Au milieu de ce village peu accidenté, mais verdoyant du Nord, appelé Murville, le clocher d’une modeste église, couverte en ardoises, surplombe les maisons et a l’air d’un berger surveillant ses moutons. Autour de l’église, le petit cimetière s’étend, nonchalant et plutôt pauvre, égayé de quelques arbres où pépient les oiseaux, de trois ou quatre sentiers étroits où picorent quelques poules. Un mur bas sépare le champ de repos du jardin du curé, entourant le presbytère tapissé de capucines et de vigne-vierge. C’est là que j’aime à venir rêver, pendant mon séjour dans ce village, me promener dans les hautes herbes et les sentes fleuries. Qu’il ferait bon reposer là ! Quelle différence avec les vastes nécropoles de nos cités bruyantes, où l’on ne goûte qu’un calme relatif, où tout est aligné comme dans des rues, où tout est numéroté, classé, catalogué, où des plaques d’émail indiquent carrefours, avenues, allées, quartiers ! Il le faut, hélas ! De tant d’êtres qui disparaissent journellement, il ne doit subsister qu’une trace dans un e division, une case quelconque. Un carré avec des initiales, une date, un nom : voilà ce qui, reste d’un talent, d’un génie, d’un être de rêve ou de science, de travail ou d’oisiveté !
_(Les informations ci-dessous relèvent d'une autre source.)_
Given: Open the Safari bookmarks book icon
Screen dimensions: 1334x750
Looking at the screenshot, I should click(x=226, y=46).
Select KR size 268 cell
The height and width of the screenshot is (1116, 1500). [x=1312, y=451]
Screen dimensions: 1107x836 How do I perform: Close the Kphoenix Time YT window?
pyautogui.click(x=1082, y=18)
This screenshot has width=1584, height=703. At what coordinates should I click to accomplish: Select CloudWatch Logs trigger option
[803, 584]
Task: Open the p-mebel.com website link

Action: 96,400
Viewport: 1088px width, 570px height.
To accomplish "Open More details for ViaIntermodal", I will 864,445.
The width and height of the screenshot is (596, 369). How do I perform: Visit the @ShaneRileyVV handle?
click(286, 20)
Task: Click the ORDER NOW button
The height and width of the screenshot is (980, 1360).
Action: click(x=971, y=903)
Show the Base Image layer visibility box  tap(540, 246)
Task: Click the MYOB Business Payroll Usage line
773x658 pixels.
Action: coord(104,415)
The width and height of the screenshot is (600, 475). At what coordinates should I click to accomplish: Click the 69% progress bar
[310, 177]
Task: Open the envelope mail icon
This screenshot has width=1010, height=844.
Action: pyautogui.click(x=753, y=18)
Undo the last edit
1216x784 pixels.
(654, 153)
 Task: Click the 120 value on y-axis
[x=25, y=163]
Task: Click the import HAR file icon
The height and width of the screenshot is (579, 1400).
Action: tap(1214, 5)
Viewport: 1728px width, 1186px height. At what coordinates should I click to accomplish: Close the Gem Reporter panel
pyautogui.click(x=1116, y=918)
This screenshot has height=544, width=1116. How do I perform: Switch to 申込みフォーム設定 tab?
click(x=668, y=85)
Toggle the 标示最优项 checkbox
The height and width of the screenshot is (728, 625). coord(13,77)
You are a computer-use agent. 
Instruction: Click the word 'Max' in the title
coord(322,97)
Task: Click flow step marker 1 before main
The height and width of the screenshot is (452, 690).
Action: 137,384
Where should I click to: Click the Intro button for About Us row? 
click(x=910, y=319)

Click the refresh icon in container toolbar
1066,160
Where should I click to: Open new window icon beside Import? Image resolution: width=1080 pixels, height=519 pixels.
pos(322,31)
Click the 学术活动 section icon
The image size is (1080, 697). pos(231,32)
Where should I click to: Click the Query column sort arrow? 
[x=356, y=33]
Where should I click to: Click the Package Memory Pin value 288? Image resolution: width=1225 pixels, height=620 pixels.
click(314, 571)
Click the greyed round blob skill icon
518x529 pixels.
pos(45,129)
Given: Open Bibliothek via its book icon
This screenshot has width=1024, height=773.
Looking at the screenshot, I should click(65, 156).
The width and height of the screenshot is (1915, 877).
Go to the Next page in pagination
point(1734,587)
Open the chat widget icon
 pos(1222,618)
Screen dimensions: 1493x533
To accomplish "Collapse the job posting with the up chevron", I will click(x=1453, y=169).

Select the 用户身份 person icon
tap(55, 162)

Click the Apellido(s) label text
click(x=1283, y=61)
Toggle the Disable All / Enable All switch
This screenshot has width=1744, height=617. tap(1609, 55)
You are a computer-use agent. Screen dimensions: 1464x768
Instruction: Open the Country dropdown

Au contraire, dans ce cimetière champêtre, rien n’est en ligne ; c’est la nature dans son plein épanouissement, cachant mater-nellement quelques dalles, montrant de minuscules jardinets pieusement entretenus, des couronnes de buis, de perles, de métal, accrochées à quelque grillage. Dans les arbres, les oiseaux chantent ; dans le gazon, les insectes bruissent et bourdonnent ; des fourmis laborieuses traversent les allées ; des abeilles s’affairent autour des fleurs pour se diriger ensuite vers un rucher voisin. Et, par-dessus tout, un rayon de soleil anime êtres et choses, répand la gaieté et la quiétude sur ce petit coin ignoré de la foule. Oui, qu’il ferait bon y reposer un jour !
Ce rêve n’est pas impossible. Je possède de la famille dans le pays, notamment mon excellent grand-père, qui a quatre-vingts ans sonnés. L’aimable vieillard, toujours souriant, a sa place marquée d’avance dans ce cimetière, à côté de sa femme, qui y est inhumée depuis dix ans, et de deux de ses enfants, enlevés à la fleur de l’âge.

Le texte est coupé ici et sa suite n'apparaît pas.